┌──

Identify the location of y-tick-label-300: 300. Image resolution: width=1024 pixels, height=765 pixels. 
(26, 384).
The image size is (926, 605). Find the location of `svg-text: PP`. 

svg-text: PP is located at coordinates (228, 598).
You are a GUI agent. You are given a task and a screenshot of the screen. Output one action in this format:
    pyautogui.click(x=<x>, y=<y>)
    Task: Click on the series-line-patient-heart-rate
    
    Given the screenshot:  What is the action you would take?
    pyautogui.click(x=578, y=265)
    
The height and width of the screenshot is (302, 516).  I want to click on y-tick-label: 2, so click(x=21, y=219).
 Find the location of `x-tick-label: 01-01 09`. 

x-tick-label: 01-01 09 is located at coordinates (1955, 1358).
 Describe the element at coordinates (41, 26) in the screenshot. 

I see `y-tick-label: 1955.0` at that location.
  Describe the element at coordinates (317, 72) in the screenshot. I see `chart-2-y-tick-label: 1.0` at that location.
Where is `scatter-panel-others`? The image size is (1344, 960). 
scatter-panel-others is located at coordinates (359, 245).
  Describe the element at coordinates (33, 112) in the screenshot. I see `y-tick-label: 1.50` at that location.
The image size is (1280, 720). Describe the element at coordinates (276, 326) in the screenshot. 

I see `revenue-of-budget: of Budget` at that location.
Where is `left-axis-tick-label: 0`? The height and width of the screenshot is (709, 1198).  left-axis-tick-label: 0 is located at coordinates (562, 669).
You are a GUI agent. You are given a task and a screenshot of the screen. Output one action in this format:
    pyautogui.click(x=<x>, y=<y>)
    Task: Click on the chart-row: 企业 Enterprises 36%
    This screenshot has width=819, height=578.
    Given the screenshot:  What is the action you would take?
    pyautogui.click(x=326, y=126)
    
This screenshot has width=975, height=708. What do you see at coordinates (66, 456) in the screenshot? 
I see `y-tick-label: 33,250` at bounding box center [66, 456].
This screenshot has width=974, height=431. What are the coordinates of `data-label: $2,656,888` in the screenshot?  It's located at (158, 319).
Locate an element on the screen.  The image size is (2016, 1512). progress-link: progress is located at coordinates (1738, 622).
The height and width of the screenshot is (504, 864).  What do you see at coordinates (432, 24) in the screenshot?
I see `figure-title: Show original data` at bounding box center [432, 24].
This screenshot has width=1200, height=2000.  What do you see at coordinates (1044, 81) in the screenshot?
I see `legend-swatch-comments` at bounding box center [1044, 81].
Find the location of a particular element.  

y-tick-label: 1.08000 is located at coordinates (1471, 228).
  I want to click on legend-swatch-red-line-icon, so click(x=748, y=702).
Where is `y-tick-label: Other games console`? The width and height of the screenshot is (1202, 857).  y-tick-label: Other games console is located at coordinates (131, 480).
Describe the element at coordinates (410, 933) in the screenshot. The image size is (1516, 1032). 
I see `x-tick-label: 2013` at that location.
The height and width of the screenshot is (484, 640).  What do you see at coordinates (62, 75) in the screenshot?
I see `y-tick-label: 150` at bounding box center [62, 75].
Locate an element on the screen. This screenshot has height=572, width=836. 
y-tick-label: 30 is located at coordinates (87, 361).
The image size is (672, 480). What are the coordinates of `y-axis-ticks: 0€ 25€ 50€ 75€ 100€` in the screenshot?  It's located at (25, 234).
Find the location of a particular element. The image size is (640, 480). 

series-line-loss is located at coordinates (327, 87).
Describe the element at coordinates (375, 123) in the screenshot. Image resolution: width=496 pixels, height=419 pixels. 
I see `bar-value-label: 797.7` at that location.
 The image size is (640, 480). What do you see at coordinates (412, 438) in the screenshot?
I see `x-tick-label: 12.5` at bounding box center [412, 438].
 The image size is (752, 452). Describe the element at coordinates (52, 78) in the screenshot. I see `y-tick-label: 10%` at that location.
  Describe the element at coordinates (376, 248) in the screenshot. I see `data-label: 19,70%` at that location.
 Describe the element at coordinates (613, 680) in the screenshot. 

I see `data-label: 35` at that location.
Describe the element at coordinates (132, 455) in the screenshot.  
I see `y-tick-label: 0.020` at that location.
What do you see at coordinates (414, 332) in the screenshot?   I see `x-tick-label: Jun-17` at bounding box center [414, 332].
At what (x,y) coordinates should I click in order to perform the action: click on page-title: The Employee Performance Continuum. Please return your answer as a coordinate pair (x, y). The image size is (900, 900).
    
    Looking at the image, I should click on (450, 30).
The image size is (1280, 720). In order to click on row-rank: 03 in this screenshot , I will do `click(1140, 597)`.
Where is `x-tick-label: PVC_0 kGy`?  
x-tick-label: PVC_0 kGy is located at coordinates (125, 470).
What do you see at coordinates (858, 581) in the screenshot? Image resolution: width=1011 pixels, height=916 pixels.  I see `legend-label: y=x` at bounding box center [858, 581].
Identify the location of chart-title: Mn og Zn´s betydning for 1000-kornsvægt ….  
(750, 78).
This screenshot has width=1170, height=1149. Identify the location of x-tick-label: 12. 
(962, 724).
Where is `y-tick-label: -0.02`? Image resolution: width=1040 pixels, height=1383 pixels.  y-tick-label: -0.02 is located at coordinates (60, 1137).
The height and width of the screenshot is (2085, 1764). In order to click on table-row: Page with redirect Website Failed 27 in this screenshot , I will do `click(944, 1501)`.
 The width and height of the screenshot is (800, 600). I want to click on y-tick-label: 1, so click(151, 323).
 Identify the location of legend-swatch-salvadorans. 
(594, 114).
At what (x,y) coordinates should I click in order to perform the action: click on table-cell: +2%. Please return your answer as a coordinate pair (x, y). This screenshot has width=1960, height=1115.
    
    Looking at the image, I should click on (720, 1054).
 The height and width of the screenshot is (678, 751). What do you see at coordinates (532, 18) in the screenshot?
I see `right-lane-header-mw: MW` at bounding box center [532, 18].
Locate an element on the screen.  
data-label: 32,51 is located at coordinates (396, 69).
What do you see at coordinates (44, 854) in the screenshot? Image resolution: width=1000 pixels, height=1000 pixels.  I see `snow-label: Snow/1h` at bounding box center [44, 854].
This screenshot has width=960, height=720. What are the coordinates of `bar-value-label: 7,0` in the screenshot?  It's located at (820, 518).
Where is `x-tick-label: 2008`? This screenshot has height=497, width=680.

└──

WHAT TO WORK ON = Starting at the line that contains "The height and width of the screenshot is (504, 864)." and ending at the line that contains "center [432, 24].", write out those lines as a numbered list, leaving out any blank lines.

ANSWER SECTION =
1. The height and width of the screenshot is (504, 864).  What do you see at coordinates (432, 24) in the screenshot?
2. I see `figure-title: Show original data` at bounding box center [432, 24].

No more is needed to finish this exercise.